-------- DATA EXTRACT
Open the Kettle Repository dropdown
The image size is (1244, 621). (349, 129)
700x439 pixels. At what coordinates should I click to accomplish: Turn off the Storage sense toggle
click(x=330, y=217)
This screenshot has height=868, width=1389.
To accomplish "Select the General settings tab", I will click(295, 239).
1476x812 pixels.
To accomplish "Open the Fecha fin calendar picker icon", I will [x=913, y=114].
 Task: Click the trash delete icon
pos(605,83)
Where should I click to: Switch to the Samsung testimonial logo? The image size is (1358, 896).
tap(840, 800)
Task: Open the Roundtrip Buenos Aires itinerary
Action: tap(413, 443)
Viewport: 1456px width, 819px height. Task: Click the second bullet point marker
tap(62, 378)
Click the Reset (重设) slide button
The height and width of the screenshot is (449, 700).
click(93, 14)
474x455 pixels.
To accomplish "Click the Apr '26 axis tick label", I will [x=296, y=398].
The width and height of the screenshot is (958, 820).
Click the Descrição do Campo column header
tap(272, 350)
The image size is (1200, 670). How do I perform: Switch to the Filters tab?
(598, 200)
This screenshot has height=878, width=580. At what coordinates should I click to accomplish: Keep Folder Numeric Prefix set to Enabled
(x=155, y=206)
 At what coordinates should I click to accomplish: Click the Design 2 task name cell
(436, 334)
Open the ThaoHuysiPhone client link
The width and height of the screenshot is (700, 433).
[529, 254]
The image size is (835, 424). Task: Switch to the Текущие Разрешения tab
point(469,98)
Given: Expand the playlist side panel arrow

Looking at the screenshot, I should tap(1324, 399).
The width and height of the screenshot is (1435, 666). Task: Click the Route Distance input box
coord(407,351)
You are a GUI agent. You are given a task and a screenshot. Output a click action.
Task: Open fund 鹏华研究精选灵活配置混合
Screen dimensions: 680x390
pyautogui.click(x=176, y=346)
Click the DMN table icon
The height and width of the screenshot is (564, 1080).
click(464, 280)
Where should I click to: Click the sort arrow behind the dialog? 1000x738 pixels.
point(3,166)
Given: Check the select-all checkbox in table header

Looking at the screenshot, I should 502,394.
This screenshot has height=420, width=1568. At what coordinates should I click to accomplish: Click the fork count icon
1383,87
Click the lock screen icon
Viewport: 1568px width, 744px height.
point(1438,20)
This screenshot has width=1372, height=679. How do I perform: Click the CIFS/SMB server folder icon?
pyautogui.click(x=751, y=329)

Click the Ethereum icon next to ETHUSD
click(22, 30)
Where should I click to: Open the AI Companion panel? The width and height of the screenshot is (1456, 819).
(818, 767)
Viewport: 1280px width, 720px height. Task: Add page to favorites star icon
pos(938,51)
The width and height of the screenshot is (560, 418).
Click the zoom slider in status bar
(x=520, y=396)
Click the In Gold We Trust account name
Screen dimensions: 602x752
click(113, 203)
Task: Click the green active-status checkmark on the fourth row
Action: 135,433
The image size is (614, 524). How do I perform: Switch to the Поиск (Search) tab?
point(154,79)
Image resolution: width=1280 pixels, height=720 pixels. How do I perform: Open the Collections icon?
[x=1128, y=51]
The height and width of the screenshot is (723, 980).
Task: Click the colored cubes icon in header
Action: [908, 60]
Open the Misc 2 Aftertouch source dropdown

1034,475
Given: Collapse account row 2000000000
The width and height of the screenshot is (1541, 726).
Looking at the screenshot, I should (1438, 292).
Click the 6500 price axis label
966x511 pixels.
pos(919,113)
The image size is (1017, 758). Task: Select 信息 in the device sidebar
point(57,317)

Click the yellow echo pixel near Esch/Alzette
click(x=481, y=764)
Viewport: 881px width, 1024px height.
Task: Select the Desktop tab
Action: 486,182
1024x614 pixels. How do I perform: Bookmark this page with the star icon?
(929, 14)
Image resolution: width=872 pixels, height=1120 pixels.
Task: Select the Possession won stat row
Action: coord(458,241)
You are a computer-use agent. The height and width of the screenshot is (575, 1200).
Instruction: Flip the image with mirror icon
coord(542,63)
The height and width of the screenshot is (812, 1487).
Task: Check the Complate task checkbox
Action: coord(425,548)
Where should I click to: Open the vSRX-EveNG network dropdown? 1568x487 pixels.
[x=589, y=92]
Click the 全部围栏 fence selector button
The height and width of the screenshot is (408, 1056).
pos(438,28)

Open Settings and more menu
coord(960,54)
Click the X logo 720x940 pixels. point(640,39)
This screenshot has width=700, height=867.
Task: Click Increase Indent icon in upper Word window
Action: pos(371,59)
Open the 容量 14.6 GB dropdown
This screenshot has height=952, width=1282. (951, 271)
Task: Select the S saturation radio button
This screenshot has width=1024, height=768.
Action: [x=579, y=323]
----------------
TASK STATEMENT: A complete answer lists each line of the data that holds the word "label".

RESULT BELOW:
To accomplish "Click the Apr '26 axis tick label", I will [x=296, y=398].
Click the 6500 price axis label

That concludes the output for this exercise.